Nigeria, Africa’s top oil producer, cut its benchmark interest rate by 2 percentage points to boost bank lending and ease the economic slowdown.

The Monetary Policy Rate was lowered to 6 percent, Governor Lamido Sanusi said in Abuja today after presiding over his first Monetary Policy Committee meeting. The rate is the midpoint of an “interest rate corridor,” where the central bank lends to commercial banks at 8 percent and borrows at 4 percent.

Sanusi wants to lower interbank lending rates, which are near the cap of 22 percent because of a lingering liquidity squeeze after equity investors defaulted on loans and many foreigners pulled funds out of the country. The bank governor also relaxed restrictions on foreign exchange trading after the local currency stabilized and oil prices recovered, boosting the nation’s foreign currency reserves.

“This is a signal of easing,” said Leon Myburgh, Africa strategist at Citigroup Inc. in Johannesburg. “It’s very encouraging that Sanusi moved as quickly as he did” on lifting restrictions on the foreign exchange market.

The rate cut was a surprise because inflation is still above 10 percent, Myburgh said. The inflation rate fell for the third consecutive month in May, dropping to 13.2 percent from 13.3 percent the month before, the National Bureau of Statistics said on June 16.
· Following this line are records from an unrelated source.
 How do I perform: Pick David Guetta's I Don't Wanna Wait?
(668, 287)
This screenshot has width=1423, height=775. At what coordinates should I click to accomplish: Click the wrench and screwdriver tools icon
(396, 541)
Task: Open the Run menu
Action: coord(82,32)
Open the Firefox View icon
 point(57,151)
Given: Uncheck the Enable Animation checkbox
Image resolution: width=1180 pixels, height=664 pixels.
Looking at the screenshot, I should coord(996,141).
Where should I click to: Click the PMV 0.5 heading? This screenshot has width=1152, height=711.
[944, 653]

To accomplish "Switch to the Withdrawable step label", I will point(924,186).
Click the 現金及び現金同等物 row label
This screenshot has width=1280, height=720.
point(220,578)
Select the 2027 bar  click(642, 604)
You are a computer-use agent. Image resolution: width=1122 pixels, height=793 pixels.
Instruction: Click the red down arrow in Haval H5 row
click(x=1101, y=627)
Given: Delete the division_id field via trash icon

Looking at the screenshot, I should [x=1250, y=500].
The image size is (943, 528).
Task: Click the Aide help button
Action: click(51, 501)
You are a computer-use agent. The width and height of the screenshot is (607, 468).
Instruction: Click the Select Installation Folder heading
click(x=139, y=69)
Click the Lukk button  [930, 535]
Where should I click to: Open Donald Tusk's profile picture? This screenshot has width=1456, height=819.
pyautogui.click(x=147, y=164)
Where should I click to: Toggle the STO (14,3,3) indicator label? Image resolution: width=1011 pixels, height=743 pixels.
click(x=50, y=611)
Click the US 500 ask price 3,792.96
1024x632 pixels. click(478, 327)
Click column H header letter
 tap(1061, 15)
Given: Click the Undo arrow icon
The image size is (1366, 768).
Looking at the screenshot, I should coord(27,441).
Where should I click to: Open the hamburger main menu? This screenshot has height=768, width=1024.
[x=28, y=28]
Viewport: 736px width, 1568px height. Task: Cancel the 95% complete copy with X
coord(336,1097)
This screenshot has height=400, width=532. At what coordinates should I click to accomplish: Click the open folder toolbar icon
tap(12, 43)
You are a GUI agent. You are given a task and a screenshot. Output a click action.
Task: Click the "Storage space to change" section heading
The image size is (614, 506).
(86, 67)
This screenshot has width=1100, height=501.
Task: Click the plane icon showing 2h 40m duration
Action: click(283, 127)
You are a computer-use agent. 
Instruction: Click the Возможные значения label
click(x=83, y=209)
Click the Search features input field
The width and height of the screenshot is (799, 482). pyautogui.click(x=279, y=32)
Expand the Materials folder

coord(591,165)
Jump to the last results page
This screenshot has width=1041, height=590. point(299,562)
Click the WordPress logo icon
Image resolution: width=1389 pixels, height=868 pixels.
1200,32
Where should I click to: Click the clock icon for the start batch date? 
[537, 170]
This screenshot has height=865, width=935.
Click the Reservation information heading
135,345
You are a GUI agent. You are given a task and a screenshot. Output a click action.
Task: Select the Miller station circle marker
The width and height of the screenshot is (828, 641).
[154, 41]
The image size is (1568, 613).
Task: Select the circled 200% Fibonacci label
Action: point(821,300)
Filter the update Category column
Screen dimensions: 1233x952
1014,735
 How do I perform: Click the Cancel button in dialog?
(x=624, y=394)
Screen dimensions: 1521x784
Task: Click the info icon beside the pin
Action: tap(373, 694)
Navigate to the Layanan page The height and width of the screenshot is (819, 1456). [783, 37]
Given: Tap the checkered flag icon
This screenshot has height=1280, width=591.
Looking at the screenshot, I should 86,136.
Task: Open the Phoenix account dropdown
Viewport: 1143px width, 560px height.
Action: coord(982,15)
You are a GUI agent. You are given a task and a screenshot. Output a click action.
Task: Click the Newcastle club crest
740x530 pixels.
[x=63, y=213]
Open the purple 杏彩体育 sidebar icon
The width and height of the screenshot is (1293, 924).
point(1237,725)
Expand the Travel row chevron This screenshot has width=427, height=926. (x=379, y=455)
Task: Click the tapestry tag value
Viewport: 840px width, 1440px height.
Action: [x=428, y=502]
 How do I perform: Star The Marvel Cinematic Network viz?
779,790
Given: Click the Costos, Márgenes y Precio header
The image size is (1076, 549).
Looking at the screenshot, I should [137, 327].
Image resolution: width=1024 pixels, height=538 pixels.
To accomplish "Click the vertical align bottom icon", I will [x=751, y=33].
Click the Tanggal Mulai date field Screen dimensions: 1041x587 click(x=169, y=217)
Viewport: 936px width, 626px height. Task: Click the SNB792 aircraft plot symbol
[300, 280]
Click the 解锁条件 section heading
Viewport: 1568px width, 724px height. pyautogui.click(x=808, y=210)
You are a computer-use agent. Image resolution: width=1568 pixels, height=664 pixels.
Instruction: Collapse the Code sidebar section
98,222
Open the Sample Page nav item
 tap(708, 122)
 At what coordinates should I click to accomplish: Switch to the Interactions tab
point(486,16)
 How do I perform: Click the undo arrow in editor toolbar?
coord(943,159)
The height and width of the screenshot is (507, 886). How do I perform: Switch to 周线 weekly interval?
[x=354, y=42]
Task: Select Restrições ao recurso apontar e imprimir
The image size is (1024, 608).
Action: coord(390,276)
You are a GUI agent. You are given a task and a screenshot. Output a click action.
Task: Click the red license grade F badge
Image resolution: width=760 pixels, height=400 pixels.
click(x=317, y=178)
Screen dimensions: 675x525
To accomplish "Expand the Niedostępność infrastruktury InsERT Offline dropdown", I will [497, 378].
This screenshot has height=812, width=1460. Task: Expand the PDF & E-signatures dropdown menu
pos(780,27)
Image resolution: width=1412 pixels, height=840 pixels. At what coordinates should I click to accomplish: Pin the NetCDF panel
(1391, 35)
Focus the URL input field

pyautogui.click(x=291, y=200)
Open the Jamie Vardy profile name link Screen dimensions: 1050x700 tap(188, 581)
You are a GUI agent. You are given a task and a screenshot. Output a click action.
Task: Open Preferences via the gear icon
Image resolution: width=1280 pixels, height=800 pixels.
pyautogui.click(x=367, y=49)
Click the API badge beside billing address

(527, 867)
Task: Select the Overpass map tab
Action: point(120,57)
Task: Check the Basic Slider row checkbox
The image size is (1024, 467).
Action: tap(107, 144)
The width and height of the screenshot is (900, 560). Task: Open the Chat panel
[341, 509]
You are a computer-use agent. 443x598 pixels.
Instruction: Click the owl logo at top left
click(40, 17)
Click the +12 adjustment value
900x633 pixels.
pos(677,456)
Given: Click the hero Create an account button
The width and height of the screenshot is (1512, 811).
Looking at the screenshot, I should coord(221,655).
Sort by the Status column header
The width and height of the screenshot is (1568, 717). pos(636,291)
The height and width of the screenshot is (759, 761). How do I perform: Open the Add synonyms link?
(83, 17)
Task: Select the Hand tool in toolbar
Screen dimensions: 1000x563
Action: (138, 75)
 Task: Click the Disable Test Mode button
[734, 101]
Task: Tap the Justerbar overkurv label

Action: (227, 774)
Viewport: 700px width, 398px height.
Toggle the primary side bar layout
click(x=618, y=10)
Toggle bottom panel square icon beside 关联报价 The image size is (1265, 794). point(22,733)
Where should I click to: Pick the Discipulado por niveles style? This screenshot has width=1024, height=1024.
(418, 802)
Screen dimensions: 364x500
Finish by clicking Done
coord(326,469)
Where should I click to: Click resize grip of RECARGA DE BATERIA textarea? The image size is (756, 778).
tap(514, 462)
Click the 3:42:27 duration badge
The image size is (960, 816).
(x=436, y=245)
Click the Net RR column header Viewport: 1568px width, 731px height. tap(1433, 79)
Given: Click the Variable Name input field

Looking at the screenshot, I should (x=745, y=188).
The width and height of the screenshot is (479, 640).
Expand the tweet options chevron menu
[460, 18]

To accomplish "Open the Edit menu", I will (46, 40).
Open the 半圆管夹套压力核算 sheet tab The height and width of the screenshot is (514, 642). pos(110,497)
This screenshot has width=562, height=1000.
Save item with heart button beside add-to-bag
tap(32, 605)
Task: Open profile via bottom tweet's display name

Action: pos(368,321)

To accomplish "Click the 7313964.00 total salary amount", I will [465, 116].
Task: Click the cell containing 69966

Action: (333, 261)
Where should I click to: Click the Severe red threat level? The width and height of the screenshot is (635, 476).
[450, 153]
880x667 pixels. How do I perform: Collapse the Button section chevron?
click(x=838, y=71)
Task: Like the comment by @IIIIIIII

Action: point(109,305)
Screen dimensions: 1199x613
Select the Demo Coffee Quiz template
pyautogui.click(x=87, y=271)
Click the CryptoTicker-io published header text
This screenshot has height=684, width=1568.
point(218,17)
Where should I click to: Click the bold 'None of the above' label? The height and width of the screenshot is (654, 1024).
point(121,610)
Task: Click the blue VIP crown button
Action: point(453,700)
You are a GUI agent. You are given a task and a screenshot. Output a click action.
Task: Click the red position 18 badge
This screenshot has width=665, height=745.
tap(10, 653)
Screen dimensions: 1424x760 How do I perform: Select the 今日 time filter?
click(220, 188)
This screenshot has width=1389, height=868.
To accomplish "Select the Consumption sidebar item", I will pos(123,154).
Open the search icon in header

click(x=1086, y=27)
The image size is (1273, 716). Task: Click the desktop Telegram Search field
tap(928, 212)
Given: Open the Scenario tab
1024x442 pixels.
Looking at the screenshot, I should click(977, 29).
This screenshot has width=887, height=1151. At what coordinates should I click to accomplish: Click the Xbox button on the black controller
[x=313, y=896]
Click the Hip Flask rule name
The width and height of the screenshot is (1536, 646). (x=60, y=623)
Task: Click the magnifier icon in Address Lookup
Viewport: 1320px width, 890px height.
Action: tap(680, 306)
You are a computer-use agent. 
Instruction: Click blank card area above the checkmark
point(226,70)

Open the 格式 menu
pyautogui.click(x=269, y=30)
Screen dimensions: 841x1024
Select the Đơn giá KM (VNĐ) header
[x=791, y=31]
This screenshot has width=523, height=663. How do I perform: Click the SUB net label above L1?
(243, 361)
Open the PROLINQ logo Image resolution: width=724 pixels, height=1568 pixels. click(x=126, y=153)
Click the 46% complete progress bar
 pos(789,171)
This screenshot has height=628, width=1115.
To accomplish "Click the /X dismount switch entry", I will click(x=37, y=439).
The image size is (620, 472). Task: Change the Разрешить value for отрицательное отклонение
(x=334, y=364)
The cash squeeze among banks led economic growth to slow to 6.3 percent in the first quarter of the year from 8.2 percent in the final quarter of 2008, easing pressure on inflation, the central bank said on June 22.

Sanusi took up his position on June 3, replacing Chukwuma Soludo, whose term as central bank governor ended last month. Soludo cut the benchmark interest rate by 1.75 percentage points on April 8 after it had been on hold since Sept. 18.